BEGIN Document excerpt

Just stay home


Senior Connor Earegood

As the United States braces for weeks of self quarantine — including the next two weeks that officials say could be the deadliest yet — I can’t help but feel frustrated with the actions of my fellow Americans as the COVID-19 pandemic tightens its grip.

Just stay home.

When a contagious and novel virus is sweeping across the world and killing thousands in its wake, it seems — no, it is — asinine to further expose yourself and those in your household to the outside world, an outside world in which you could come in contact with the virus.

In the first week or so of self quarantine, it might have been tolerable, although just as inadvisable, for some to go out before the outbreak worsened.

Even I ventured out during the first week of school closure before reports showed the virus had made its way to Genesee County. This was also before the Gov. Gretchen Whitmer’s stay-at-home orders were made.

But now as COVID-19 overwhelms hospitals and threatens the lives of countless Americans, the time for unneeded expeditions into the quarantined world has long passed.

Inevitably, people will have to go out. Buying groceries and other household needs must be met, even during a devastating crisis.

But not everyone leaving their homes during this pandemic needs to.

Some are making trips to get fast food, visit friends, or pick up unessential items from those stores that remain open.

Those who hit up the local McDonald’s for a Big Mac put themselves, fast food workers, and anyone else they contact at risk of contracting the virus.

While some might have to frequent fast food for a cheap meal, the vast majority of those buying chicken nuggets could just as easily have fired up the oven and made a meal in the safety of their own home.

You owe it to essential workers to avoid their services. The cashier at Taco Bell still gets paid if no one shows up on their shift.

You won’t die if you can’t see your friend in the flesh. Try Zoom or call them if you want to have their company.

What a terrible friend you would be if you spread COVID-19 to them.

And if you won’t die without a product, maybe you should wait until the stay-at-home orders are lifted to get it.

If you go to a store, you will likely come in contact with a cashier. That cashier comes into contact with hundreds of people every day.

END Document excerpt
BEGIN Record extracts

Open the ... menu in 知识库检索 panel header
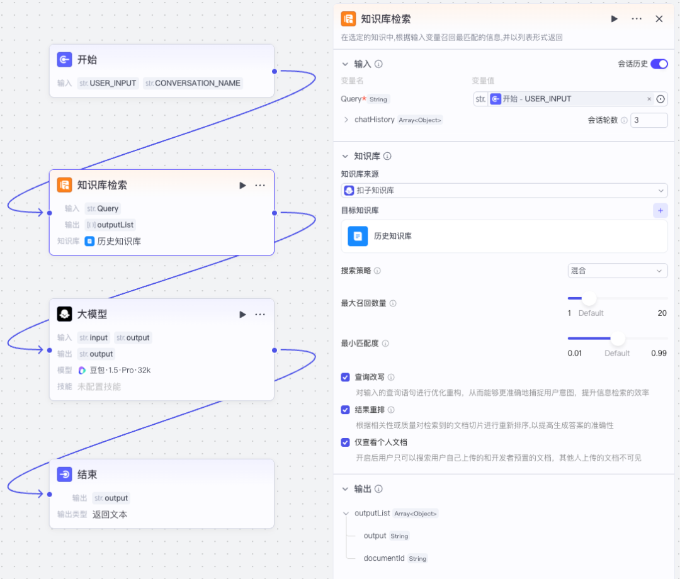The width and height of the screenshot is (680, 579). (637, 19)
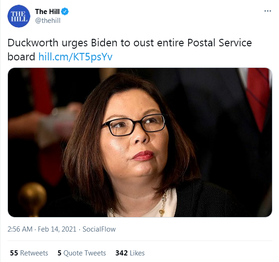Click the Feb 14, 2021 date
279x262 pixels.
pos(57,229)
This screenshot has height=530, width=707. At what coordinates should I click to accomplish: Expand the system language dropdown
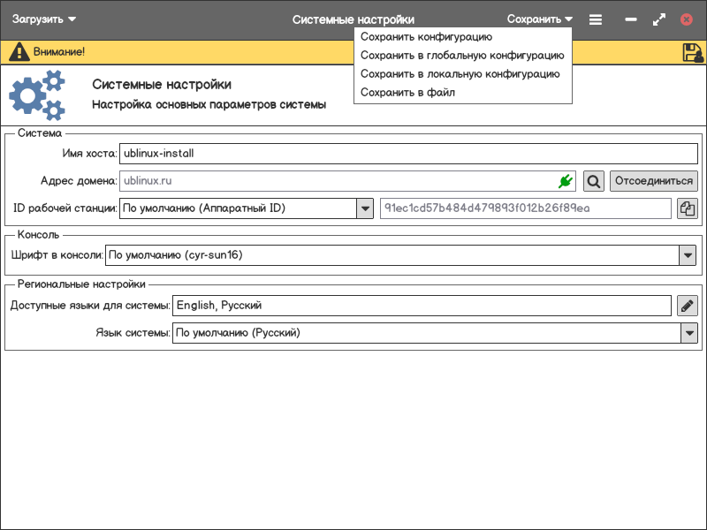pyautogui.click(x=688, y=333)
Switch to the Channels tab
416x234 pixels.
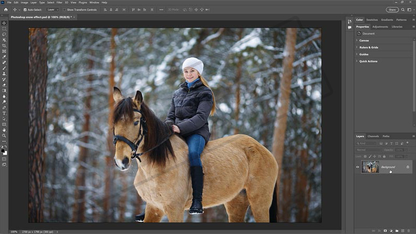[x=373, y=136]
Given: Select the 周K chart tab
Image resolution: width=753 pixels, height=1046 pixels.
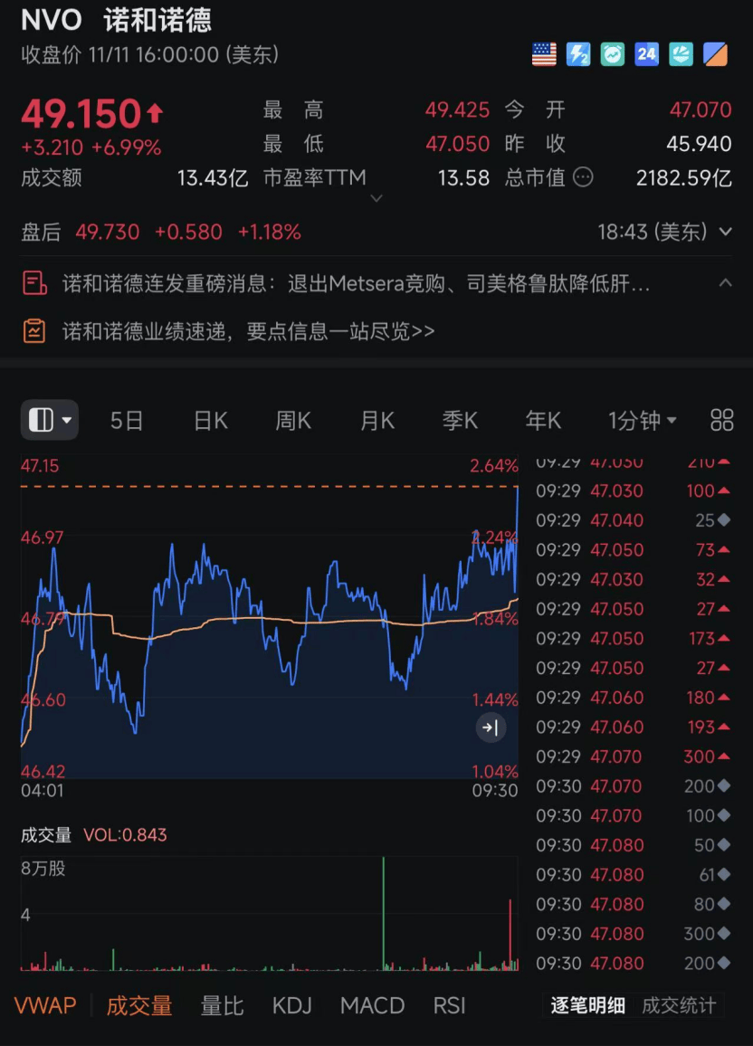Looking at the screenshot, I should tap(293, 420).
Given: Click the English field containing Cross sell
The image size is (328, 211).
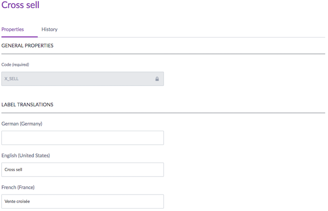Looking at the screenshot, I should [83, 169].
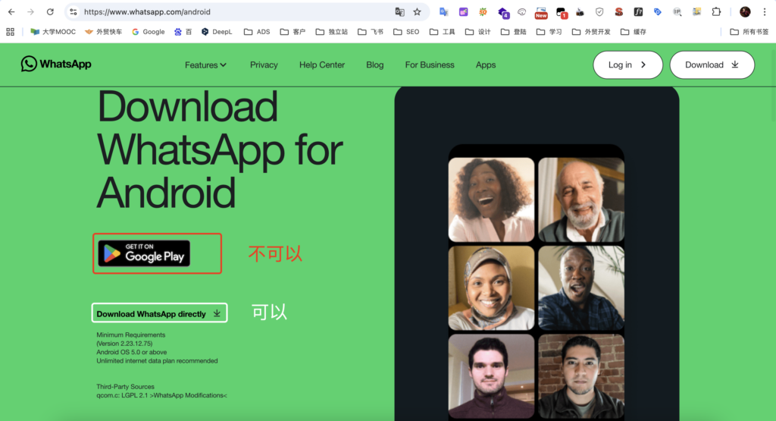Screen dimensions: 776x421
Task: Click the translate page icon in address bar
Action: coord(399,12)
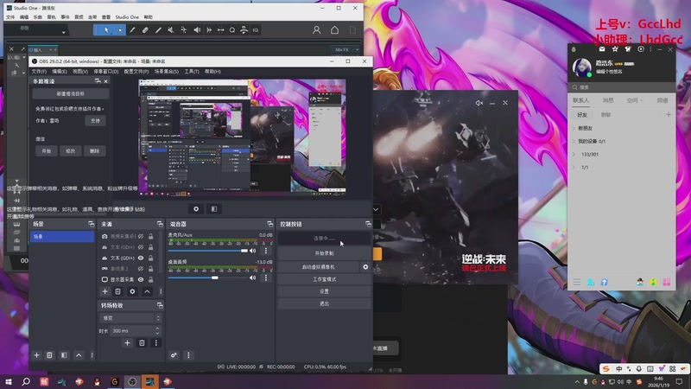
Task: Open virtual camera settings gear
Action: click(365, 267)
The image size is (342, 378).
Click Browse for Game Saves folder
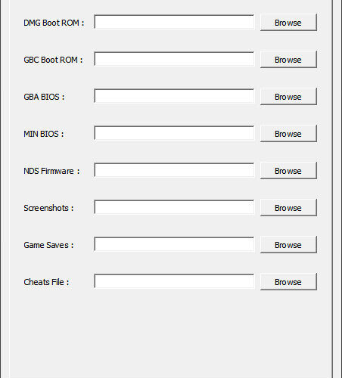click(x=288, y=245)
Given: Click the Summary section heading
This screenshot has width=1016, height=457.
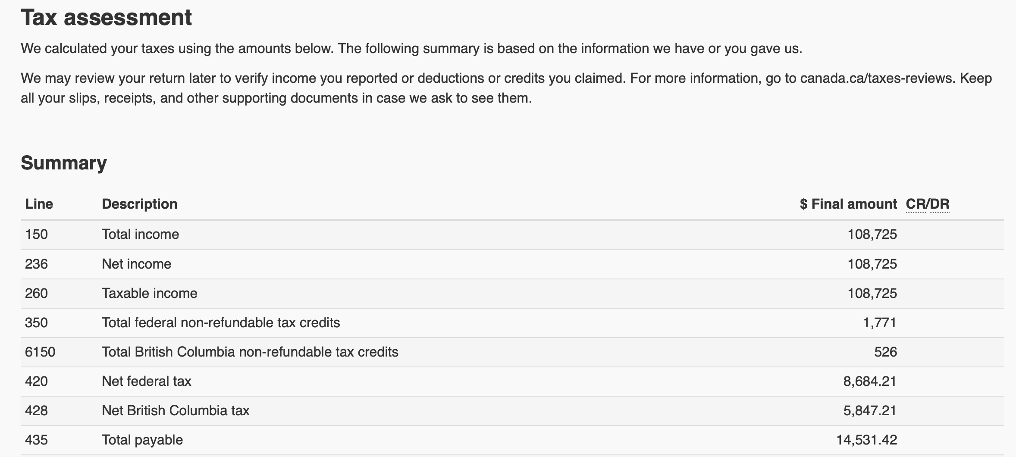Looking at the screenshot, I should pyautogui.click(x=64, y=163).
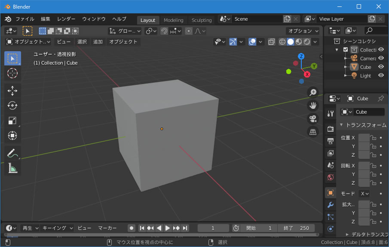Uncheck the Collection checkbox in the outliner
389x247 pixels.
(346, 50)
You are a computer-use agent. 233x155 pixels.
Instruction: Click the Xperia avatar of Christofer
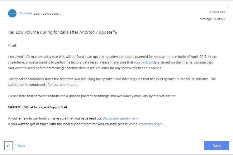[12, 13]
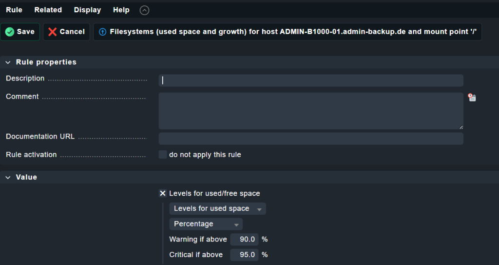This screenshot has height=265, width=499.
Task: Open the Percentage unit dropdown
Action: pos(206,224)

END Record extracts

__Questions to answer__
1) Repeat the passage of the opinion piece on staying home between "As the United" and "with the virus.", inclusive, word for word.
2) In the opinion piece on staying home, whose stay-at-home orders does the writer mention?
3) Carry the opinion piece on staying home forward from its last sentence, keeping the same voice and argument.

__Task results__
1)
As the United States braces for weeks of self quarantine — including the next two weeks that officials say could be the deadliest yet — I can’t help but feel frustrated with the actions of my fellow Americans as the COVID-19 pandemic tightens its grip.

Just stay home.

When a contagious and novel virus is sweeping across the world and killing thousands in its wake, it seems — no, it is — asinine to further expose yourself and those in your household to the outside world, an outside world in which you could come in contact with the virus.

2) Gov. Gretchen Whitmer's.

3)
Just stay home.

And on the subject of the home, it isn’t like we lack millions of ways to entertain ourselves.

Obviously we can all partake in the digital media we normally frequent, but the analog classics of puzzles, board games, and — I dare say — books can still be utilized in this time of panic and boredom.

It’s better to play it safe and stay home than to go out and expose yourself to a world where a deadly virus can lay in wait on any surface.

COVID-19 can survive on cardboard for 24 hours and on plastic or steel for 72 hours. I would bet the $1.92 in my piggy bank that you’ll touch those throughout your frivolous expeditions into the world on lockdown.

While some may claim that the number of COVID-19-related deaths in the United States is dwarfed by those caused by the flu, traffic accidents, and other common ailments, what those geniuses forget to account for is that our nation is essentially on lockdown.

Of course the death toll will be lower if half of the world, including most citizens of the United States, are stuck in their homes.

And while millions of people get the flu each year, we’ve tangoed with our old friend influenza long enough to know how to properly minimize its effects.

It’s truly saddening that our local and state governments must expand their stay-at-home directives to account for those who just can’t grasp how dangerous this epidemic really is.

Do yourself a favor and stay at home. If not for yourself, then think of the friends, family, and others who you might inadvertently affect.